Opening our eyes to what other countries are doing to deal with the constant influx of plastic is also imperative. Norway recovers 97 percent of all plastic bottles by employing a simple incentive: for every bottle returned to machines stationed at supermarkets, you get a 32 cent refund. When Germany implemented a nationwide bottle deposit requirement, it saw recycling rates soar to above 98 percent. For a comparison closer to home, it is estimated that plastic bottles and cans account for 22% of litter in Virginia, while the rate is less than 9% in states with container deposit bills. 

Another strategy is to implement a tax on single-use plastic bags. A tax was considered by the Loudoun County Board of Supervisors in Fall 2020 when the General Assembly first awarded localities the ability to levy a 5-cent tax on plastic bags. However, the Board decided not to formally consider the tax until 2022, when the financial burden of the pandemic would hopefully be lessened. When the U.K. instated a tax on plastic bags, it saw usage drop by 80%. 

There have also been recent legislative triumphs regarding plastic pollution in our state. On March 23, 2021, Governor Ralph Northam signed Executive Order 77, which mandated that within 120 days of the order’s issuance, executive branch state agencies, state institutions of higher educations, and their concessioners must halt the purchase, sale, or distribution of disposable plastic bags, single-use plastic and polystyrene food containers, plastic straws and cutlery, and single-use plastic water bottles. 

Furthermore, the order stated that within 180 days from issuance, each executive branch agency must develop a State Agency Plastic Pollution Reduction Plan that outlines how the buying, selling, or distribution of all nonmedical single-use plastic and expanded polystyrene products will be eliminated and replaced with reusable, compostable, or recyclable items. It is stated that the phasing out process will be completed by Dec. 31, 2025. 

But for some, policy issues and legislation are too far removed from daily life. The good news is that you can still make an impact in your small sphere of influence. One simple step is becoming aware of the types of plastic that your locality collects for recycling. By being informed, you can ensure that you are properly recycling the few types of plastic that your curbside recycling program accepts. In Loudoun County, residents can place plastic bottles, jars, tubs, and cups loosely into the blue bin. 
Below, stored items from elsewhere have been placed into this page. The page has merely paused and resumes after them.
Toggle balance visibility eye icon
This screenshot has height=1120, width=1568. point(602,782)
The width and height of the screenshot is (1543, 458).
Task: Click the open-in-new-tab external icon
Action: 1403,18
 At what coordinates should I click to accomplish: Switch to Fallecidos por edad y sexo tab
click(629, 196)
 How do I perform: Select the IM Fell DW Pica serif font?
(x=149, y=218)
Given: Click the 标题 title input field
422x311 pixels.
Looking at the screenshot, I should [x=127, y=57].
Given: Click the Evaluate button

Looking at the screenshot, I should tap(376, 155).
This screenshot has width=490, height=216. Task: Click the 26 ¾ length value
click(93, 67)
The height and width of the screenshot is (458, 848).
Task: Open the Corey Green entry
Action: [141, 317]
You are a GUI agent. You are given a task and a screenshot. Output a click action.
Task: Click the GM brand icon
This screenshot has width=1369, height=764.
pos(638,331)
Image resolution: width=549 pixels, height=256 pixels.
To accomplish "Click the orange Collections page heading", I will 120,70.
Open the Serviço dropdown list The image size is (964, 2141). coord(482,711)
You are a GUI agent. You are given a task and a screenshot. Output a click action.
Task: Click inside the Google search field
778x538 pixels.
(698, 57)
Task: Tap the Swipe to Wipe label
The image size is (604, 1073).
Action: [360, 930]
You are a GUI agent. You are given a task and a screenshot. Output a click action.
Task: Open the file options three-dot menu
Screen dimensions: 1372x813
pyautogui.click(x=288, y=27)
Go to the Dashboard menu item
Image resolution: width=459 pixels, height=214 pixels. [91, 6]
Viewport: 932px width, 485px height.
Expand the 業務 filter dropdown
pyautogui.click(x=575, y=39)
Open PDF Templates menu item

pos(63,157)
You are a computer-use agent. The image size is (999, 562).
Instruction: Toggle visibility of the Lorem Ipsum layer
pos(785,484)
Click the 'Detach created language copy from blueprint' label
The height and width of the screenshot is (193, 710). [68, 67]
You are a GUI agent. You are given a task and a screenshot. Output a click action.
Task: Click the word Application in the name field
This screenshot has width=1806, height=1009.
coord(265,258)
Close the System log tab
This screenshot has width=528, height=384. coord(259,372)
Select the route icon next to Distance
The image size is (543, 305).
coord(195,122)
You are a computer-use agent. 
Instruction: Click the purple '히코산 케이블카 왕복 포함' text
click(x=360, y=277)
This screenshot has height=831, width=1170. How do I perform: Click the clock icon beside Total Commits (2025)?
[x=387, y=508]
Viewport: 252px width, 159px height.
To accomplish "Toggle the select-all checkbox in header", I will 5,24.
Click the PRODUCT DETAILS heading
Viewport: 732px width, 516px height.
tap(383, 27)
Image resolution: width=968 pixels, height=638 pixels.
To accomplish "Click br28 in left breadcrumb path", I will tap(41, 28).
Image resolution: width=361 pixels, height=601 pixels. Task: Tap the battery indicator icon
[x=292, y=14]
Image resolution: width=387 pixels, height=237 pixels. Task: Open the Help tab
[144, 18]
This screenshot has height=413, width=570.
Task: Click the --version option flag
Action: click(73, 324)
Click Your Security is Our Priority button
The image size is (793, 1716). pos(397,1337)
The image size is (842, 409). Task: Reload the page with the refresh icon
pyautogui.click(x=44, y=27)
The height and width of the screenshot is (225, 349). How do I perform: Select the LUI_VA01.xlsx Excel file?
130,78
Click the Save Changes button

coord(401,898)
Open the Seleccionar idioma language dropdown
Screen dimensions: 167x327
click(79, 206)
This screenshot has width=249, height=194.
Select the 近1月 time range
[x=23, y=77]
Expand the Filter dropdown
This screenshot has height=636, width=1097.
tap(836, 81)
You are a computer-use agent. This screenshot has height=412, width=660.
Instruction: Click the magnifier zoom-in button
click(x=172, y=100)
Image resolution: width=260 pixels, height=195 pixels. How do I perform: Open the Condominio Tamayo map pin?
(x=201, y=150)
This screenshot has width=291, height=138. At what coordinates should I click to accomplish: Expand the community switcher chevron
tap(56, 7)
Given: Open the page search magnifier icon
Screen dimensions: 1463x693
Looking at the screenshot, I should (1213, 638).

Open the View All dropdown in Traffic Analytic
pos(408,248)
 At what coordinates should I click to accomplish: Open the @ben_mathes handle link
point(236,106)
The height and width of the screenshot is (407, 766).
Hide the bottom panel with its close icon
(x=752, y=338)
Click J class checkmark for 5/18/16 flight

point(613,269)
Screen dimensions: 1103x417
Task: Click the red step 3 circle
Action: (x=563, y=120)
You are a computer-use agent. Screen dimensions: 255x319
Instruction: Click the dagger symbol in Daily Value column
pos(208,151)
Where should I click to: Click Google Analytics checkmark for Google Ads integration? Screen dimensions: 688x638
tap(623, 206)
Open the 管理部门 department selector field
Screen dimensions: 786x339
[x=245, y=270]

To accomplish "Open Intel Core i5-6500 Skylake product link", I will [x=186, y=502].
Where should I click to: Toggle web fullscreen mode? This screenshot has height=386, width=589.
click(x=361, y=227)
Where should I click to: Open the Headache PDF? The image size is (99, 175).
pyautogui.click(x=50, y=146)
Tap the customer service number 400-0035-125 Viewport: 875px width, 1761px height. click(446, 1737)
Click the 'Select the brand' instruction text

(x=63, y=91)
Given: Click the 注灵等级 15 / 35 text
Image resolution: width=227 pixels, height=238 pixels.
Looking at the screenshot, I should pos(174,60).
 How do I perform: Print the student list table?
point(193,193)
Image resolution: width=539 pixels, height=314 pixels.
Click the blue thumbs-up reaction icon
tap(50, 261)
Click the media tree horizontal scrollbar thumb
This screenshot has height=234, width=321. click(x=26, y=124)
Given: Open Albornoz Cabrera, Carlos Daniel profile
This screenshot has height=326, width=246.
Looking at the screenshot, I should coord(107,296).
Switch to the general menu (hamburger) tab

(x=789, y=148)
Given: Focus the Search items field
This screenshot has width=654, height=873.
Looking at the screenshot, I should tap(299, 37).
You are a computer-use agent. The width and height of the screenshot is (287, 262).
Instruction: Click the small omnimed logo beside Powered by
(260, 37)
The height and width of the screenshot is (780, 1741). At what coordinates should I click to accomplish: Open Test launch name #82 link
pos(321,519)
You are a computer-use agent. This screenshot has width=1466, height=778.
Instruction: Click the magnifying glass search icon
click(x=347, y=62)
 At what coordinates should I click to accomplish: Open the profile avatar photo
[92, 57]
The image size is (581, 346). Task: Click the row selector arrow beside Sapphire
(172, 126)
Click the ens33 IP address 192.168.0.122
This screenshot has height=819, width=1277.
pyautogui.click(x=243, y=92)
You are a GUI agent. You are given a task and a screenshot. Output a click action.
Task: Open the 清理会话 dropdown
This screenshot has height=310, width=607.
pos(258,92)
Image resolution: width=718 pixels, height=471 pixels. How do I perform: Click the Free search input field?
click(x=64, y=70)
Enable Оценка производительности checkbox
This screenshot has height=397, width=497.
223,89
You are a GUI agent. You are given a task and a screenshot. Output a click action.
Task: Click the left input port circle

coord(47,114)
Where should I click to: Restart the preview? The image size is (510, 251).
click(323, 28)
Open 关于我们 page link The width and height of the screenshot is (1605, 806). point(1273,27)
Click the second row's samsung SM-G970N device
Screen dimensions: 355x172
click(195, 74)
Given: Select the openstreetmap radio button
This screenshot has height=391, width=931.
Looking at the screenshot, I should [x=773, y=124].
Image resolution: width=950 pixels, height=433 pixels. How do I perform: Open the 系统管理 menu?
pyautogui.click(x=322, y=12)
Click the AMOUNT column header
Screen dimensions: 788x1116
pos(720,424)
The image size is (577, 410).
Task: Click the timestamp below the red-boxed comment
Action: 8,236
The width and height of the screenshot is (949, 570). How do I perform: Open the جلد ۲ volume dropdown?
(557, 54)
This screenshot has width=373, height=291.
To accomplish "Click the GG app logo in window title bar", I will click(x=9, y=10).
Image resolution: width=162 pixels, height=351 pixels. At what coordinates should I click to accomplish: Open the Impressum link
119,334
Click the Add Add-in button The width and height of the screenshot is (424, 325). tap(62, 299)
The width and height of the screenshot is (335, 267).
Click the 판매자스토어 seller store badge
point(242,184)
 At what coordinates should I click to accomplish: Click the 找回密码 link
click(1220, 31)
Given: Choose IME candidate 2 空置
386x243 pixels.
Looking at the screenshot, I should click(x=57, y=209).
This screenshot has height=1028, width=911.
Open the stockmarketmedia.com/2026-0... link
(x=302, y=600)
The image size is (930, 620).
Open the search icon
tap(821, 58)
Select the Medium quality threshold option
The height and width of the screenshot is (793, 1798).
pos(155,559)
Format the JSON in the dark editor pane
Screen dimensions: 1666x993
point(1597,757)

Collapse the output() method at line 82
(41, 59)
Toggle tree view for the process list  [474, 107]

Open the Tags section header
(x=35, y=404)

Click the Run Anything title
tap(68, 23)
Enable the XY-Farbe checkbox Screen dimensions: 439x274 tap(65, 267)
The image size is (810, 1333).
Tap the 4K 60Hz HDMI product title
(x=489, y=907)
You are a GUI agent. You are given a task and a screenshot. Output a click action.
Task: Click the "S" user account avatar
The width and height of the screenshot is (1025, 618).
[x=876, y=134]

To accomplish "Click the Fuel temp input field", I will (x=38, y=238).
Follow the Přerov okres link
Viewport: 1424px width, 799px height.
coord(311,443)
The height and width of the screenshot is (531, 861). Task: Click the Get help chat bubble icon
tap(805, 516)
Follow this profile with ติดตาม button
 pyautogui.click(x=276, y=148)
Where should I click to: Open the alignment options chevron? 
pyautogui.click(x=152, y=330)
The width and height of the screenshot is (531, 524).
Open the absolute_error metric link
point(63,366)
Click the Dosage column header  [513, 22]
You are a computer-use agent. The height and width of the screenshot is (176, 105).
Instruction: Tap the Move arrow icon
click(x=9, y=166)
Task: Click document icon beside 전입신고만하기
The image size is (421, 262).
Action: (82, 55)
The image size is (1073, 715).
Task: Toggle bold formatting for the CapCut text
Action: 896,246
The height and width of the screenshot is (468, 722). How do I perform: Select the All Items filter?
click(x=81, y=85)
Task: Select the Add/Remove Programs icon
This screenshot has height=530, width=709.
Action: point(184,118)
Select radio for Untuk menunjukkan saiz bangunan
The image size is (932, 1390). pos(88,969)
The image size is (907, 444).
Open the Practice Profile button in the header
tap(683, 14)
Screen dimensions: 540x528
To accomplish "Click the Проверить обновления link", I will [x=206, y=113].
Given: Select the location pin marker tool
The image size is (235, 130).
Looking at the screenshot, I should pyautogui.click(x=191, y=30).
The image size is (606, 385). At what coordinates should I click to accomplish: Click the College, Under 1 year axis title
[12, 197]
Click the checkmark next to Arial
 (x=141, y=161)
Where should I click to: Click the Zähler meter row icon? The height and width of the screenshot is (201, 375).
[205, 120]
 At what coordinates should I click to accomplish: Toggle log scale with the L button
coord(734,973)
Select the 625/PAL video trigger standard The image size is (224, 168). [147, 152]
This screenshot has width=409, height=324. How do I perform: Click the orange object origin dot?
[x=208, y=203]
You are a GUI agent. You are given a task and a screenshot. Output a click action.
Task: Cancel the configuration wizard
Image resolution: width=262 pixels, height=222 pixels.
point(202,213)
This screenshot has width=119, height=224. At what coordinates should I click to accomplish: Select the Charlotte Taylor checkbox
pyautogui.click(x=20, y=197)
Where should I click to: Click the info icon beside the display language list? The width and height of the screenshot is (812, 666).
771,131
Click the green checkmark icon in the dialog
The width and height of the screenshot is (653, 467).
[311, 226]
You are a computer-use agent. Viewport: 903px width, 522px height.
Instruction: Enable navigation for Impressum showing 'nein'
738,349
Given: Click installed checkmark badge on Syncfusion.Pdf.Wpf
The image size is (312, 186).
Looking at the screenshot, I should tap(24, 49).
The last call to action is probably the most obvious yet the hardest to adhere to: reducing plastic consumption. About 50% of all plastic produced is thrown away after just one use. Plastic litter is strewn as carelessly on our sidewalks as it is on the ocean floor. Microplastics are becoming the alter ego of plankton as they bio-accumulate up the food chain and end up in our seafood. The U.S. exports 25 million tons of scrap plastic to poorer countries across the globe, including Malaysia and Indonesia. Large ocean small island developing states (LOSEDS) and Pacific islands bear the brunt of plastic pollution due to their reliance on imported goods that are often shrouded in plastic packaging, lack of adequate recycling facilities, and limited waste management capacity. We must reduce our reliance on plastic packaging by taking manageable steps, such as reusing a product for as long as possible, buying in bulk when possible, and choosing secondhand items over new ones. 

Small actions matter. Besides, the plastics industry started with one idea. We, as a community, can also start a movement to combat it. We must.